Stored data entries
# # # # # # #

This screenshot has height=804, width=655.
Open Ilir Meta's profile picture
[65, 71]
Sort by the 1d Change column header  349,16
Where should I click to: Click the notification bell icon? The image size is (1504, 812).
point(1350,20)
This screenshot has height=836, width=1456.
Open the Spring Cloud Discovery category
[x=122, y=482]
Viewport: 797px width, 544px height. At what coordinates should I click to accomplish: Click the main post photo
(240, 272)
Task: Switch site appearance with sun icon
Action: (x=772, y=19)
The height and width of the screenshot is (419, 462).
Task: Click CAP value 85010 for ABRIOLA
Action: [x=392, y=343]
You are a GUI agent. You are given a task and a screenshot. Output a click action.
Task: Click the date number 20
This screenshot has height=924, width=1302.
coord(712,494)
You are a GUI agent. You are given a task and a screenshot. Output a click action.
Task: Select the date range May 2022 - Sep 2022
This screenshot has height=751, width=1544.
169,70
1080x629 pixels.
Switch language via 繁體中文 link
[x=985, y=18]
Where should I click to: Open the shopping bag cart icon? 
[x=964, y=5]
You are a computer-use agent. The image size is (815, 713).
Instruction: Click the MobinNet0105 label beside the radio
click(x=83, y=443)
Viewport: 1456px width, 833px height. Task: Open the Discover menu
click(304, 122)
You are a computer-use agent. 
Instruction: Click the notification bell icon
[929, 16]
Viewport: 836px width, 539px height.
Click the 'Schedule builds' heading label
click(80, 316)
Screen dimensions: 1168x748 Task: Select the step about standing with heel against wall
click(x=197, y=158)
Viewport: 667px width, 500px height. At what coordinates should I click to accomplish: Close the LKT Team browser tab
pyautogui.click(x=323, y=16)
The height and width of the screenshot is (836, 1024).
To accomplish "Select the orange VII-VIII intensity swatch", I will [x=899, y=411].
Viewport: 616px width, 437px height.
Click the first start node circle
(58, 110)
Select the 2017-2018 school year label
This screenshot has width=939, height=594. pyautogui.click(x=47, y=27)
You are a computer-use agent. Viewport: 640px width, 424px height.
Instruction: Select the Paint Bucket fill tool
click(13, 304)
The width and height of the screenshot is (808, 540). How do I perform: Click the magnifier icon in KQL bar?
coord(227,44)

# # # # # # #

● **WORK TO BE COMPLETED**: Keep to the lines from the one containing "Viewport: 616px width, 437px height." to the end of the entries above, and retype them exactly.

● **WRITTEN RESPONSE**:
Viewport: 616px width, 437px height.
Click the first start node circle
(58, 110)
Select the 2017-2018 school year label
This screenshot has width=939, height=594. pyautogui.click(x=47, y=27)
You are a computer-use agent. Viewport: 640px width, 424px height.
Instruction: Select the Paint Bucket fill tool
click(13, 304)
The width and height of the screenshot is (808, 540). How do I perform: Click the magnifier icon in KQL bar?
coord(227,44)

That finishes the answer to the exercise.